Collected data:
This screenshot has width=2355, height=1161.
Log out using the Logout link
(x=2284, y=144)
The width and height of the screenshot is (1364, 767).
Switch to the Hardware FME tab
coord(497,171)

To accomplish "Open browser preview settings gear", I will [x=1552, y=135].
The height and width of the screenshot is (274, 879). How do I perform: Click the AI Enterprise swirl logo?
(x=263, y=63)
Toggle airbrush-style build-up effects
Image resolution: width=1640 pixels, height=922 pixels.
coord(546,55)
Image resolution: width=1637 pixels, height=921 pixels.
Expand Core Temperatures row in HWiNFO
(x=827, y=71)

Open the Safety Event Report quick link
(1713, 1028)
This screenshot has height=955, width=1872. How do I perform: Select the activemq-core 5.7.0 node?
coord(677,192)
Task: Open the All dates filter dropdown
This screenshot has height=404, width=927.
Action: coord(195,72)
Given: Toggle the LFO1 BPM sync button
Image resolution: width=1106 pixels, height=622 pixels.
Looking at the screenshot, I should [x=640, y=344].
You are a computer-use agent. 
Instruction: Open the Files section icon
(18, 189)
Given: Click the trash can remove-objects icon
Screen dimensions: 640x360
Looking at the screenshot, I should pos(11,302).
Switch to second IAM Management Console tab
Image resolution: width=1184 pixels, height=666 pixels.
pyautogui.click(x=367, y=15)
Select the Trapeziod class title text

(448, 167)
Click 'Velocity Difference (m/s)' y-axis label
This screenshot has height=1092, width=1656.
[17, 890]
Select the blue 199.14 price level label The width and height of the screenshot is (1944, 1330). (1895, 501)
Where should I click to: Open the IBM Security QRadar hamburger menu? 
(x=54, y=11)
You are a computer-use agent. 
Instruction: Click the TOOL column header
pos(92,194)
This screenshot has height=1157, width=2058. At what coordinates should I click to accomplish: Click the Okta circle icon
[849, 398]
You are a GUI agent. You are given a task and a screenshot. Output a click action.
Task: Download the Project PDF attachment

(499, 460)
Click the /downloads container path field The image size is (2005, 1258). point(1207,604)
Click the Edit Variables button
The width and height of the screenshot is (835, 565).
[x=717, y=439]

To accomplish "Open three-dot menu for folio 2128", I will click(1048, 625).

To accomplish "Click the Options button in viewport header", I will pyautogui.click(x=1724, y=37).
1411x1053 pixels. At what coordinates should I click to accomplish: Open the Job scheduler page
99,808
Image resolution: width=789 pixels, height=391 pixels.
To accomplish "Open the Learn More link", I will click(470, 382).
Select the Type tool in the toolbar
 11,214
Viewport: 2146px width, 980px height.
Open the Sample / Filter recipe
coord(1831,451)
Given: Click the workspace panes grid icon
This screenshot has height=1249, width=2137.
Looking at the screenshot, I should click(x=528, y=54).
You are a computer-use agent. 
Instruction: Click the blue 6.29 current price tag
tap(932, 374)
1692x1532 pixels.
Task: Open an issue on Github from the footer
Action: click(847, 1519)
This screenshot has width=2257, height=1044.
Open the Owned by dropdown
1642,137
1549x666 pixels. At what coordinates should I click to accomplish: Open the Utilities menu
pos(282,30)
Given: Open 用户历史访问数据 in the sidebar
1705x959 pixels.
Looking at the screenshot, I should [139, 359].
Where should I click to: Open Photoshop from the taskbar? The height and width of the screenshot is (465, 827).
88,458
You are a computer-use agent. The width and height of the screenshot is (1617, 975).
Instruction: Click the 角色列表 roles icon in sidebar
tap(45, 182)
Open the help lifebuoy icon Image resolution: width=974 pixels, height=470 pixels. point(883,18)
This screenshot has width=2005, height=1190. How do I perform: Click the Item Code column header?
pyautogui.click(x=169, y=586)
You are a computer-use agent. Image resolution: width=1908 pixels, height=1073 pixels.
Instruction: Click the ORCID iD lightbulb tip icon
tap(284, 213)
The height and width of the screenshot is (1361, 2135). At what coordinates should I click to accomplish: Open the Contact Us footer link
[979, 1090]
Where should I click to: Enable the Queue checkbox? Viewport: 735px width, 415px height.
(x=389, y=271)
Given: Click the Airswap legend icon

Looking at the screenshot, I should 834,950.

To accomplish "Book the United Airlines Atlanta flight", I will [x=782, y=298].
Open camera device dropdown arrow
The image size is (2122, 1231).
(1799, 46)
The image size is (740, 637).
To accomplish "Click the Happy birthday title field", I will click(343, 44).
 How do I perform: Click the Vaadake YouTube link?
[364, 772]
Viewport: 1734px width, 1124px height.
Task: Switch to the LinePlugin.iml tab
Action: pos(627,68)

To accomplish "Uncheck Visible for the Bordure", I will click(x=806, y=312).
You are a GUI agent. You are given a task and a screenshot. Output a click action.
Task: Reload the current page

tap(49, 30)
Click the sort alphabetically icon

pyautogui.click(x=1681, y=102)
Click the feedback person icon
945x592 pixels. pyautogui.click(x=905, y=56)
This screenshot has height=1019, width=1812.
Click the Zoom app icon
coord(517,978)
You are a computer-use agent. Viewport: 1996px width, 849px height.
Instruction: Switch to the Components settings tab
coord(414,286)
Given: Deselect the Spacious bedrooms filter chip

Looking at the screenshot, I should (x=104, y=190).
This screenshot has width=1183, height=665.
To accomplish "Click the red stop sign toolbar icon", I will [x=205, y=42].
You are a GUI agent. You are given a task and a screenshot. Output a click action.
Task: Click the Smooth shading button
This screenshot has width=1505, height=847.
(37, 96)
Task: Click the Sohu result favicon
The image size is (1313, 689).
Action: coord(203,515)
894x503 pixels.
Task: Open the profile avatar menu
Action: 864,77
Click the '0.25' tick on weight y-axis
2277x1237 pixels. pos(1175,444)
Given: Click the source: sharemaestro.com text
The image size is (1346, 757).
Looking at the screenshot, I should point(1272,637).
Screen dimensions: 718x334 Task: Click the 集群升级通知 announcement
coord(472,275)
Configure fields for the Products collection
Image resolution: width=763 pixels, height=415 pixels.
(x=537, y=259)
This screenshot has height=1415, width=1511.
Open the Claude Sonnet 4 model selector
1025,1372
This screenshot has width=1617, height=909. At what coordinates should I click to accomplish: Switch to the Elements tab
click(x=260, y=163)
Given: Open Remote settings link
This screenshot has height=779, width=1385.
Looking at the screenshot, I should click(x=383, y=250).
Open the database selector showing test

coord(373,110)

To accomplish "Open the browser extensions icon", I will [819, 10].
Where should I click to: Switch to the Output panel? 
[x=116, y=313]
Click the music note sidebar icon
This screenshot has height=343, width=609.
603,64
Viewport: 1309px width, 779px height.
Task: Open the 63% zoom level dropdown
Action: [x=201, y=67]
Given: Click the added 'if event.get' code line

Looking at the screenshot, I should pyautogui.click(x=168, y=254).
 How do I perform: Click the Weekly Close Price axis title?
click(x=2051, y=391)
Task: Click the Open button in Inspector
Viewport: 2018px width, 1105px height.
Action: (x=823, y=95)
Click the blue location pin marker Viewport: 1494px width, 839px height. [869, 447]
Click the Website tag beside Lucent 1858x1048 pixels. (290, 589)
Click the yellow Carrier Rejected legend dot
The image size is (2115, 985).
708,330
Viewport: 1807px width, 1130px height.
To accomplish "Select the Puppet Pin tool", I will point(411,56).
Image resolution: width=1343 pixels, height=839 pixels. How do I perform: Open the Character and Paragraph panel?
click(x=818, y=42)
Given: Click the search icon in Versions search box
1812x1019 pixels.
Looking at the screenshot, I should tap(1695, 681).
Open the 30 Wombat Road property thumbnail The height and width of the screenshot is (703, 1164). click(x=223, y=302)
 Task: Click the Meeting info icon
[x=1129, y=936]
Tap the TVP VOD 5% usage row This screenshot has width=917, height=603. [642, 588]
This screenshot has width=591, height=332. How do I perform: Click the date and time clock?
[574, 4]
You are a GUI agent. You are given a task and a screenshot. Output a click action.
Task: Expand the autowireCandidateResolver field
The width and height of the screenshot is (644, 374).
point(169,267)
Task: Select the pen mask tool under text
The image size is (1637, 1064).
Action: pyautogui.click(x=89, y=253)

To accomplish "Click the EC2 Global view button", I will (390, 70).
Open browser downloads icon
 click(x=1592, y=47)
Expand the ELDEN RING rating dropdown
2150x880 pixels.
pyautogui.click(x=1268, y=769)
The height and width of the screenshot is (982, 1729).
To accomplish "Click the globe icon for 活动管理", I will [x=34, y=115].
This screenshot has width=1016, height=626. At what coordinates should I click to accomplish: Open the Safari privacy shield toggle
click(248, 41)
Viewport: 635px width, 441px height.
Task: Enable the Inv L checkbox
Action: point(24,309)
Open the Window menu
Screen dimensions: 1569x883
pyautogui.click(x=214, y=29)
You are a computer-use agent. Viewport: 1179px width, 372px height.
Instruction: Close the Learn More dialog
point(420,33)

**EXERCISE OBJECTIVE:**
Could you return all lines from the records that include the word "will"?

**WORKED SOLUTION:**
To accomplish "Open browser preview settings gear", I will [x=1552, y=135].
To accomplish "Open three-dot menu for folio 2128", I will click(1048, 625).
To accomplish "Click the Options button in viewport header", I will pyautogui.click(x=1724, y=37).
To accomplish "Open the Learn More link", I will click(470, 382).
To accomplish "Book the United Airlines Atlanta flight", I will [x=782, y=298].
To accomplish "Click the Happy birthday title field", I will click(343, 44).
To accomplish "Uncheck Visible for the Bordure", I will click(x=806, y=312).
To accomplish "Click the red stop sign toolbar icon", I will [x=205, y=42].
To accomplish "Open the browser extensions icon", I will [819, 10].
To accomplish "Select the Puppet Pin tool", I will point(411,56).
To accomplish "Click the EC2 Global view button", I will (390, 70).
To accomplish "Click the globe icon for 活动管理", I will [x=34, y=115].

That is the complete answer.